1927 | 11,233,916 words

Triveni is a journal dedicated to ancient Indian culture, history, philosophy, art, spirituality, music and all sorts of literature. Triveni was founded at Madras in 1927 and since that time various authors have donated their creativity in the form of articles, covering many aspects of public life....

LAL DED (Kashmiri Poetess)

Dr. B. V. Rama Rao

LAL DED tc "LAL DED "
(The great Kashmiri Saint Poetess)

Dr. V. V. B. Rama Rao

Kashmir has been the great invigorating force in areas of Aesthetics down the centuries in Aaryavarta that has now come to be called Bharat and India. The Laakshanika treasures Kashmir contributed to literature in all our languages strengthened the feeling of our oneness and thus promoted unity in diversity.

In the domain of Spirituality too her contribution has not been less inspiring. LaL Ded lived in mid 14th century. 1355 AD is the generally accepted year of her birth. There is no authentic information on how, when and where the great Shiva Yogini, the speaker of immortal vaakhs and the sublime spiritual doyen attained siddhi, the merger in the Universal Spirit. Her vaakhs are aphoristic, telling, unsophisticated pieces of philosophical expression pregnant with spirituality. They are remembered throughout the land and used in everyday speech even in the present day Kashmir. She was also acclaimed as the one who had elevated the common man’s language to the level of edifying spiritual discourse.

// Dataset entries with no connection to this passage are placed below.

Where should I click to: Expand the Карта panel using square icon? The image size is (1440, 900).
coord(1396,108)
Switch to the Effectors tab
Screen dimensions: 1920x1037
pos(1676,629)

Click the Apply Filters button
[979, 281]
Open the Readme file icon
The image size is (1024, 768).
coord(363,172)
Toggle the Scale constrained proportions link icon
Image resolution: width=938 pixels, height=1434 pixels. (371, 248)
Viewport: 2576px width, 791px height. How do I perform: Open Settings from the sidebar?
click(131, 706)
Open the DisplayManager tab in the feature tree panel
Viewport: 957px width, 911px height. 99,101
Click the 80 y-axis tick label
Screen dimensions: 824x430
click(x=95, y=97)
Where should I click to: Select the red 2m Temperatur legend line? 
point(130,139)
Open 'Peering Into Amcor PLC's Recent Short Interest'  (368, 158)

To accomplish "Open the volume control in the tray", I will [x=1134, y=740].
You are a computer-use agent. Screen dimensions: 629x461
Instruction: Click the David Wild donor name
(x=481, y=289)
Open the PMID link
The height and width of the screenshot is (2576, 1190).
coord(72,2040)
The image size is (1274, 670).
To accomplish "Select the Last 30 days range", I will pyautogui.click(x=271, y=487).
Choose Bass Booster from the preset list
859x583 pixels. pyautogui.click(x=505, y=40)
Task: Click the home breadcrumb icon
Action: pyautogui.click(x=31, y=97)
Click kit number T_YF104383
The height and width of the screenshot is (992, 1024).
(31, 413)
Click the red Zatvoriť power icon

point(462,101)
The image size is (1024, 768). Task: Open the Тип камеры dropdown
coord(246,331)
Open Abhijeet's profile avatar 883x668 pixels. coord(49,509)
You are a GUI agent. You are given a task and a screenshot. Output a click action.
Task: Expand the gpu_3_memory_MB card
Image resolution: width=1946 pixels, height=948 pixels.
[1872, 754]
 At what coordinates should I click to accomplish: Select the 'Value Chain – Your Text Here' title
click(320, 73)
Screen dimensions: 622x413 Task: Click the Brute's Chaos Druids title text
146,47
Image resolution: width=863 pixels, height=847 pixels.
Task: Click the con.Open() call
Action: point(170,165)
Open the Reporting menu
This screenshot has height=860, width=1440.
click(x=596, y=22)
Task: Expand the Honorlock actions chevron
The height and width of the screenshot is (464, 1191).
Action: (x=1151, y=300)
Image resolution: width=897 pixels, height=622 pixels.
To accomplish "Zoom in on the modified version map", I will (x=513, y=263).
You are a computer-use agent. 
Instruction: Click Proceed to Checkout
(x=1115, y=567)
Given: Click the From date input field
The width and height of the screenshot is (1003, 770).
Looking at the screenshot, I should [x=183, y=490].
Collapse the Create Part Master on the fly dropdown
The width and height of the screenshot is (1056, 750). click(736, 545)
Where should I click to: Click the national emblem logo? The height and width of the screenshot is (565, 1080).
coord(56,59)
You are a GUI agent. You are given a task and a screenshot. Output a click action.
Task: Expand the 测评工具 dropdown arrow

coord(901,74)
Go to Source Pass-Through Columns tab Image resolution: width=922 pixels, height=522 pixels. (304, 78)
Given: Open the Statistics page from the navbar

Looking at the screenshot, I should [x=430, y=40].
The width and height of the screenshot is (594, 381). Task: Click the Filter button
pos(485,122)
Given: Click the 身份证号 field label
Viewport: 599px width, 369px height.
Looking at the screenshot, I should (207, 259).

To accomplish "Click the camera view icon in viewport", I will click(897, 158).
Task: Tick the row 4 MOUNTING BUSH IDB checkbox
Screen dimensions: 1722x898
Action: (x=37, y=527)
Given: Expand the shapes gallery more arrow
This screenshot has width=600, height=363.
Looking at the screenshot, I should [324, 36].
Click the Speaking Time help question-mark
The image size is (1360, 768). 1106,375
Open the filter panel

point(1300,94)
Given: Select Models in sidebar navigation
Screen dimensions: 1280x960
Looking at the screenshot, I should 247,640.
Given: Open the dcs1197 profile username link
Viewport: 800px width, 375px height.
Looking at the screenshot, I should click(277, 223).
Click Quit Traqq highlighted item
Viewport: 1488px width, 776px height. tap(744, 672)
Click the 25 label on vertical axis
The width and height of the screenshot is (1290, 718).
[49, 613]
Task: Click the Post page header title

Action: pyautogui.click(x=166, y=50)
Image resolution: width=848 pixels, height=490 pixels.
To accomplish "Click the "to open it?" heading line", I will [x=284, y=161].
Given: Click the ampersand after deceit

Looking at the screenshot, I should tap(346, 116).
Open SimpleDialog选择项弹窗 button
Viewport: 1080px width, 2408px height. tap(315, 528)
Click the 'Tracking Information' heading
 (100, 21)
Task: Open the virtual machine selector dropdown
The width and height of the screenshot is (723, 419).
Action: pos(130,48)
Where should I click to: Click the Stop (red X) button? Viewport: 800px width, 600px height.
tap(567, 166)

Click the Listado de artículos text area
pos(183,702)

English scholars Sir Richard Temple and Sir Richard Grierson were fascinated with the vaakhs and besides their own studies, they got some researches initiated into Lal Ded. Several great Kashmiri scholars were roped in. This resulted in great tributes to Lad Ded for her service to mankind at large. In 1973 Professor Jayalal Kaul’s book LAL DED was published by Sahitya Akadami. Jayalal had taken great trouble to come up with an authentic version of the vaakhs after dealing at adequate length on the great saint’s life, legends and her achievement in terms of language reform.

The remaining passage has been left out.